▶ What to produce: In the entries below, find the line with "The height and", then set it down exactly along with each line after it to the end, skipping any pictures.

▶ Data listing:
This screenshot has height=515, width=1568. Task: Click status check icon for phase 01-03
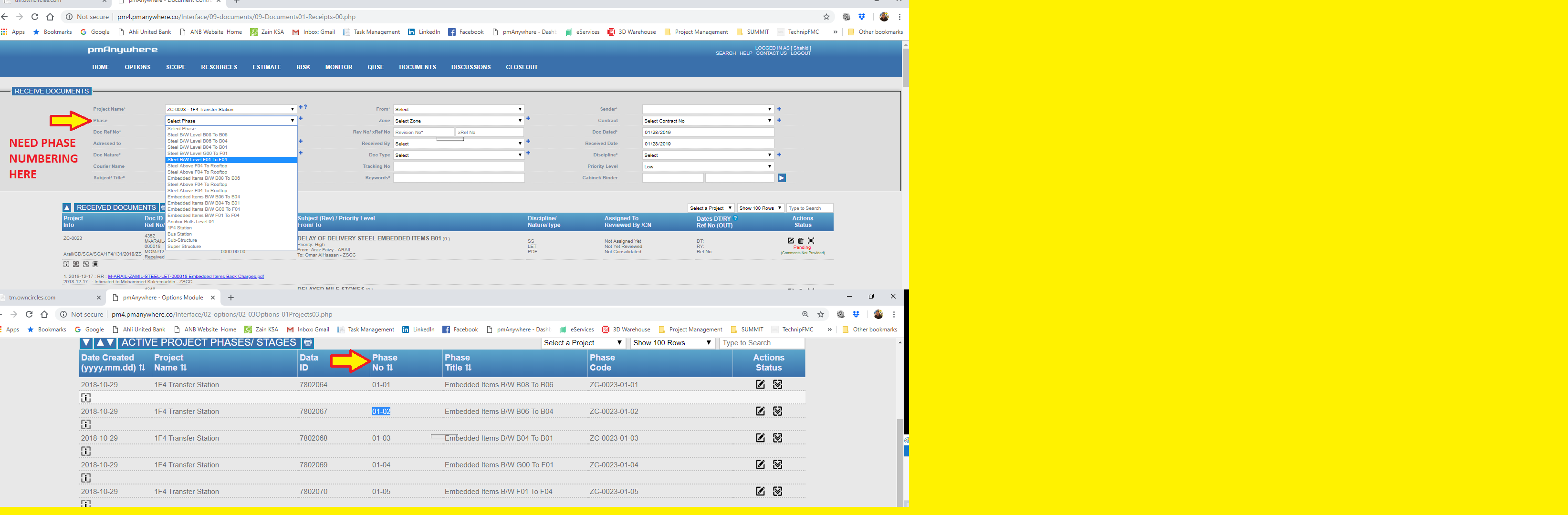pos(777,438)
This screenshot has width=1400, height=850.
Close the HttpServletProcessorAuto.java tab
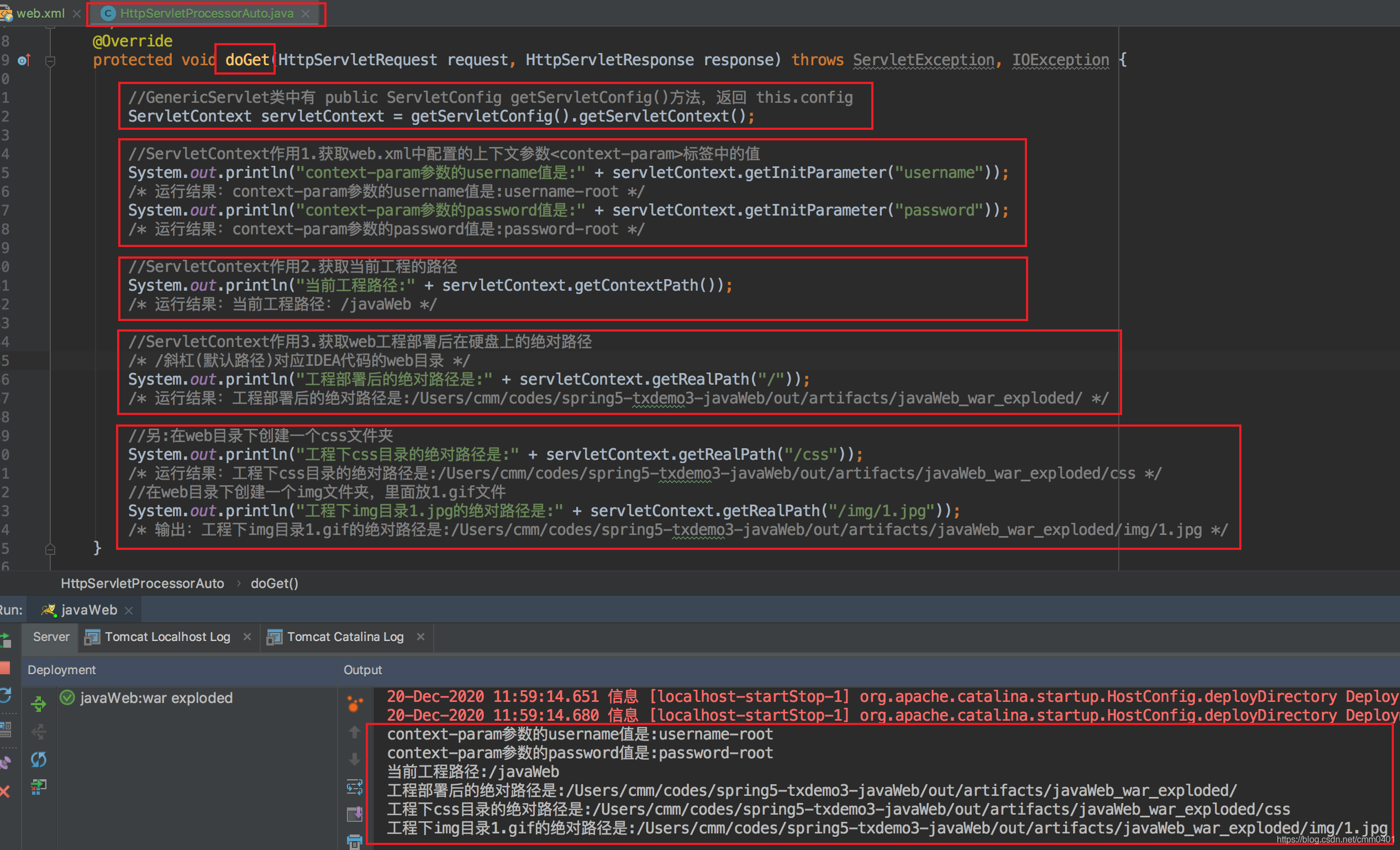point(306,14)
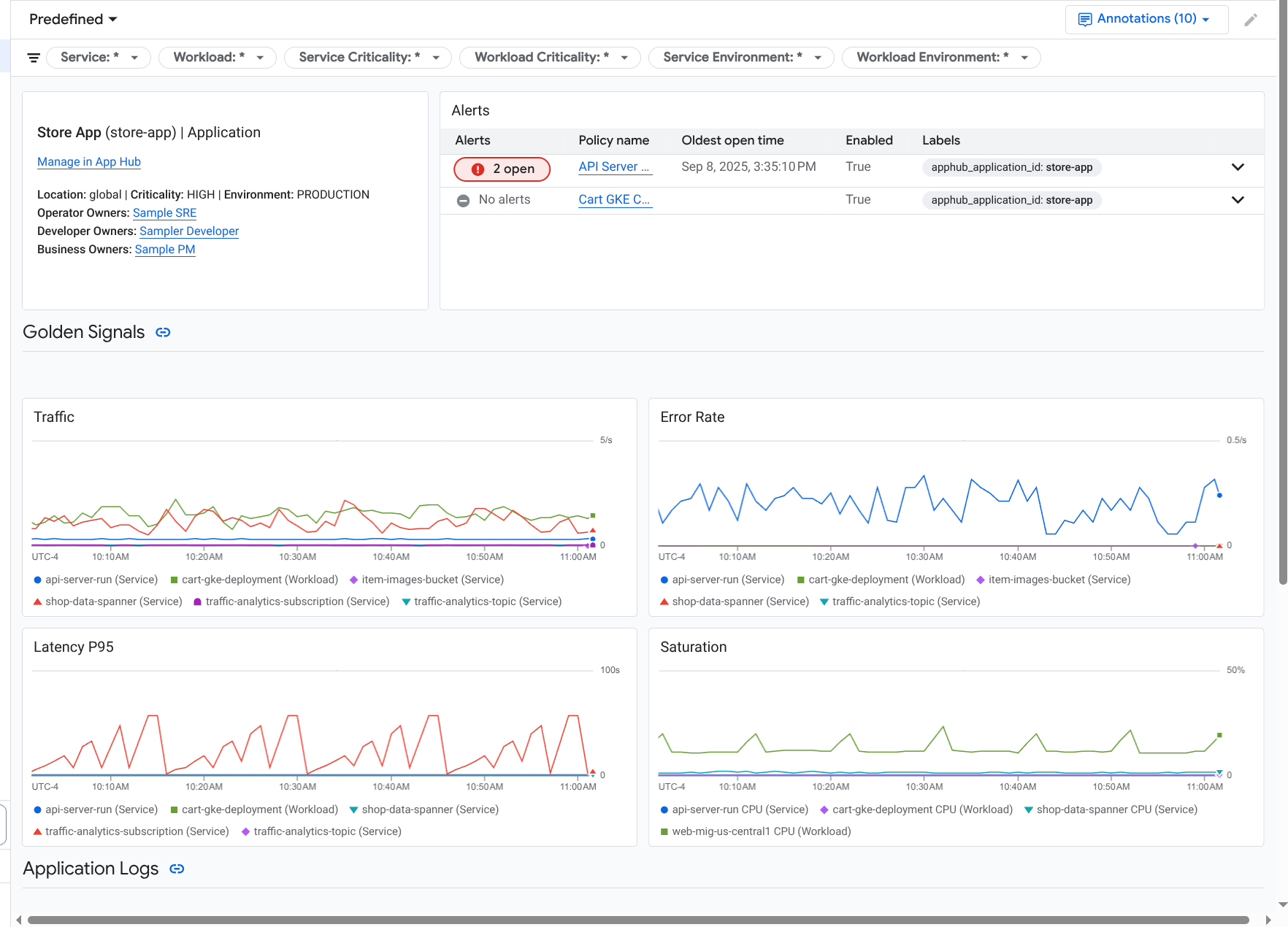Open the Cart GKE alert policy link
Screen dimensions: 1288x927
click(615, 199)
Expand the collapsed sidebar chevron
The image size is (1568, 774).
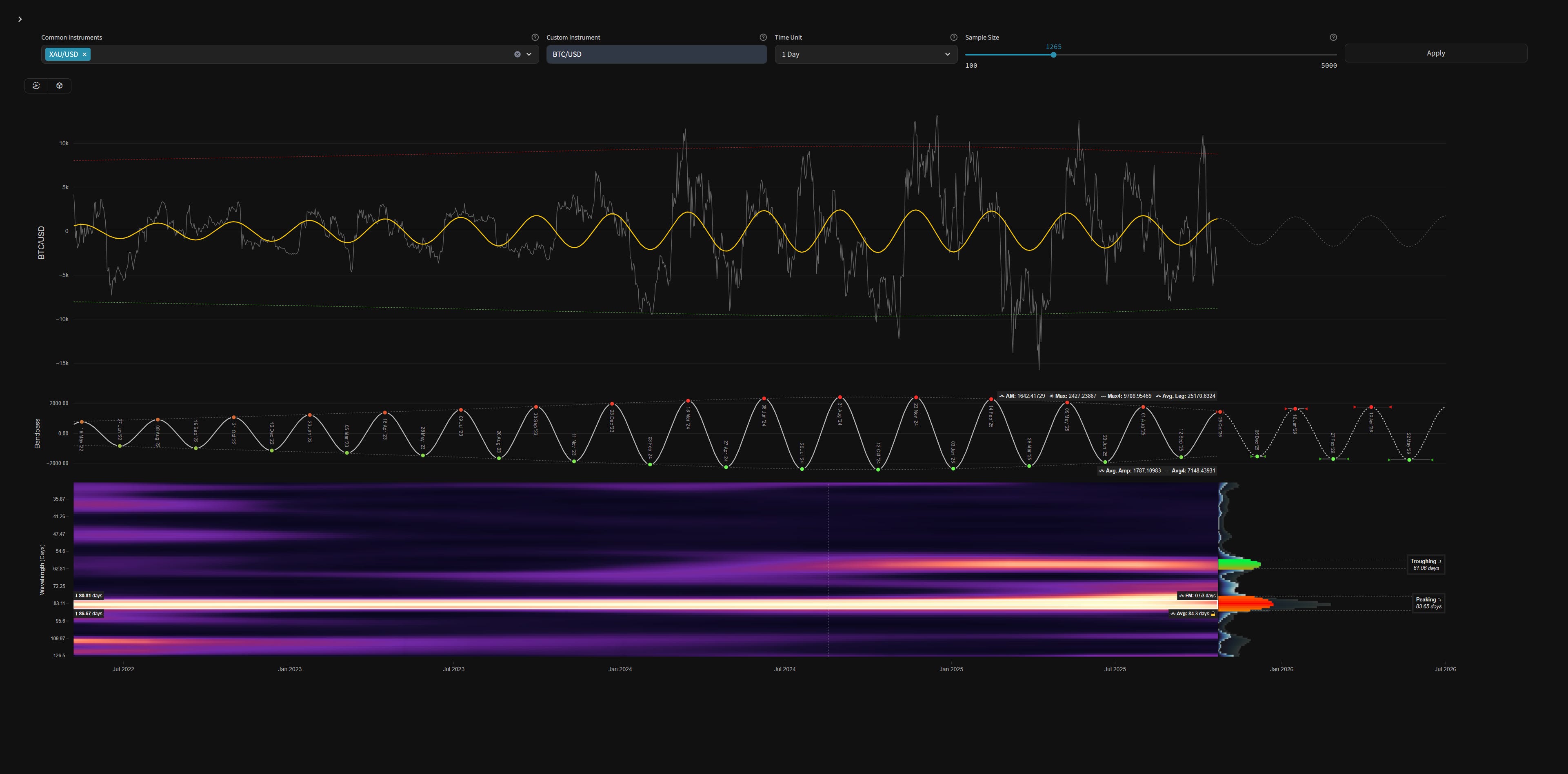point(20,20)
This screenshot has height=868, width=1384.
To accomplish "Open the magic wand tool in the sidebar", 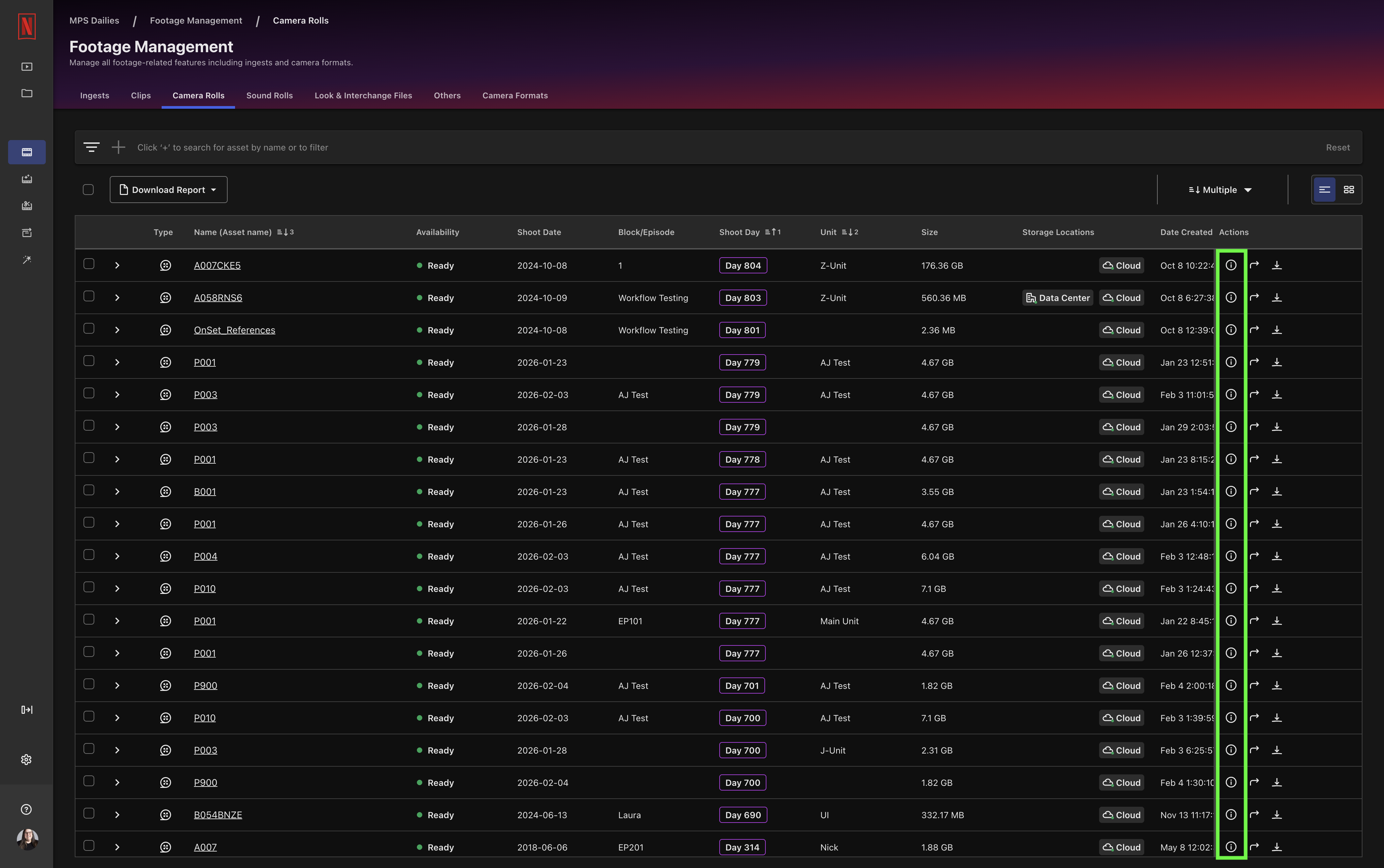I will point(26,260).
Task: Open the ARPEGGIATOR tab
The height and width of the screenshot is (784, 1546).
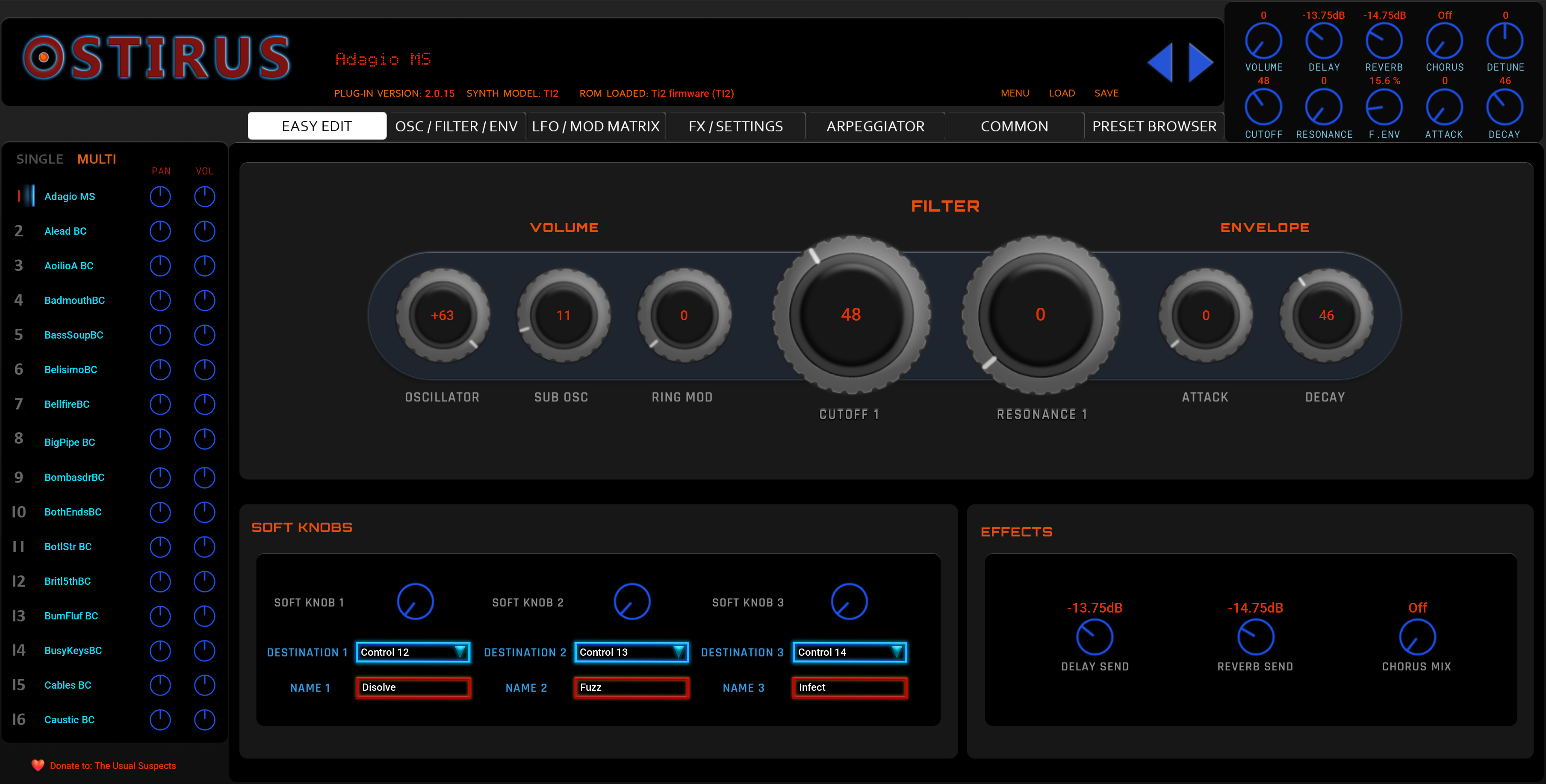Action: (x=875, y=126)
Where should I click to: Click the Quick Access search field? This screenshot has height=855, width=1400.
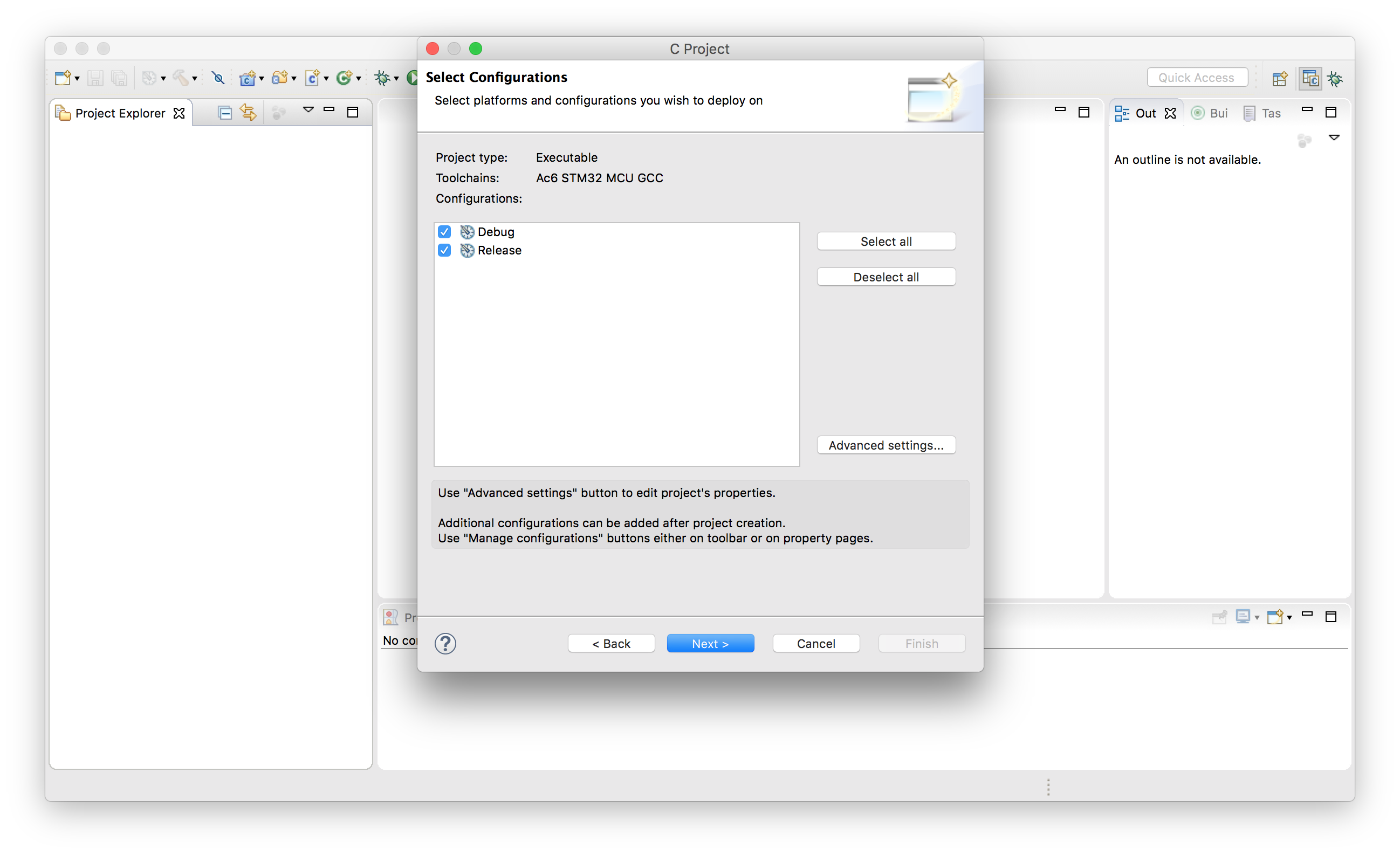1197,78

▶ Finished task:
The height and width of the screenshot is (784, 1546).
Action: (x=875, y=126)
Where should I click to: Click the Quick Access search field? This screenshot has height=855, width=1400.
1197,78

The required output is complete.